---------- INPUT MATERIAL ----------

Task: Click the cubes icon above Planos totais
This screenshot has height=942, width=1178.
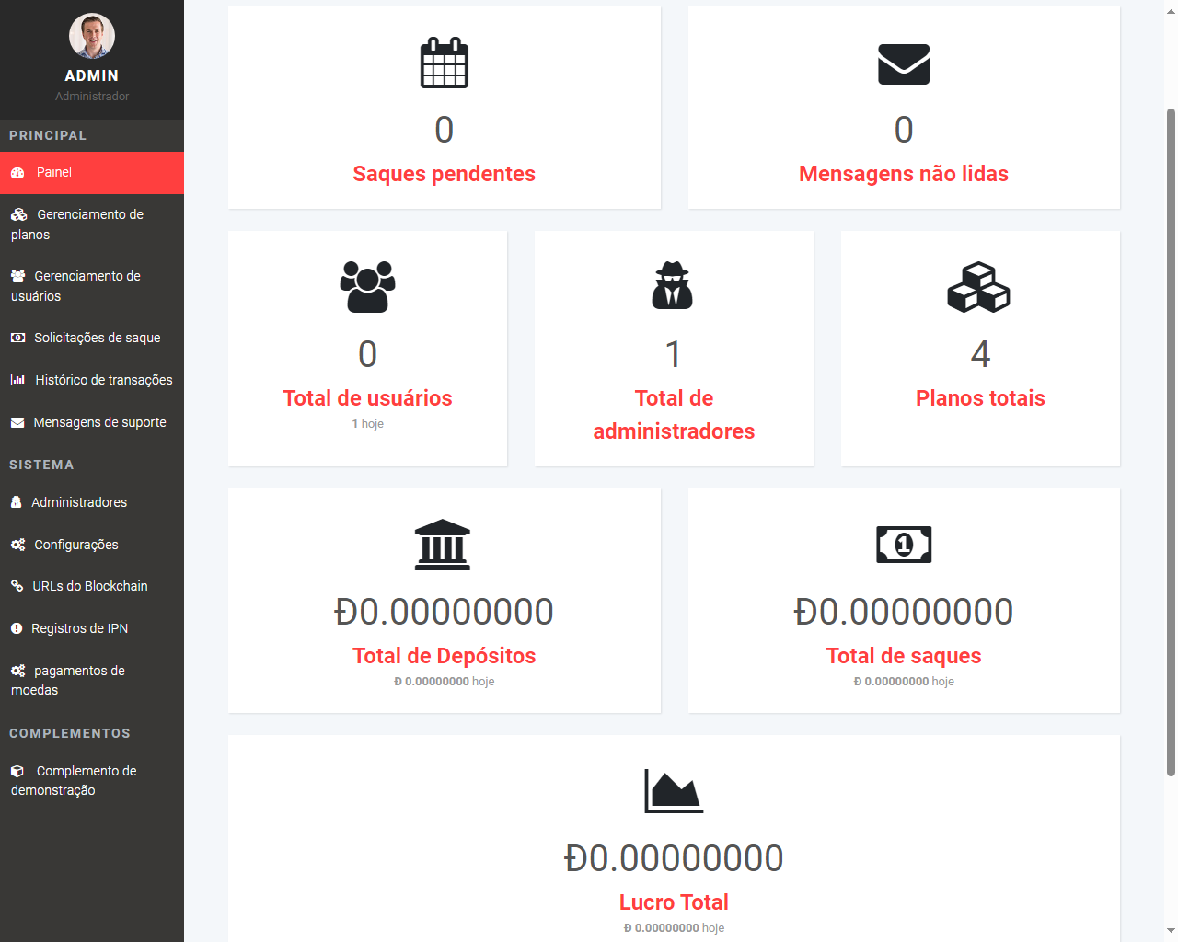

----------
---------- INPUT MATERIAL ----------

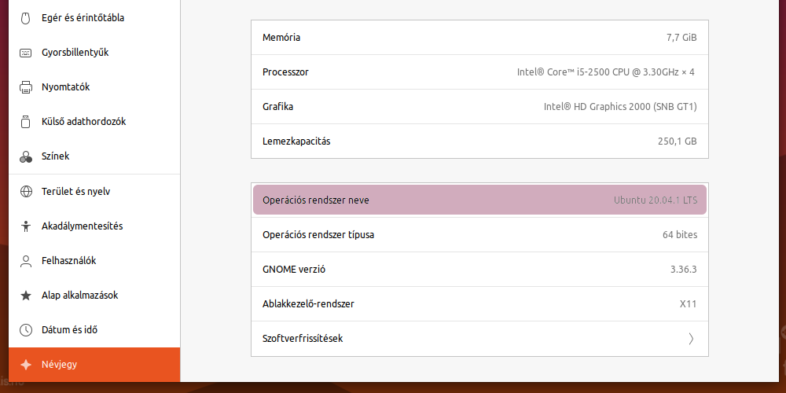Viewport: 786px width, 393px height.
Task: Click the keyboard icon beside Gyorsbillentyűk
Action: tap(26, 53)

----------

INSTRUCTION> Rewrite the data from the line containing "Task: Click the cubes" through the line containing "This screenshot has height=942, width=1178.", replacing "cubes" with "grid" and leaving everything else unchanged. Return only those lines.

ANSWER BELOW>
Task: Click the grid icon above Planos totais
This screenshot has height=942, width=1178.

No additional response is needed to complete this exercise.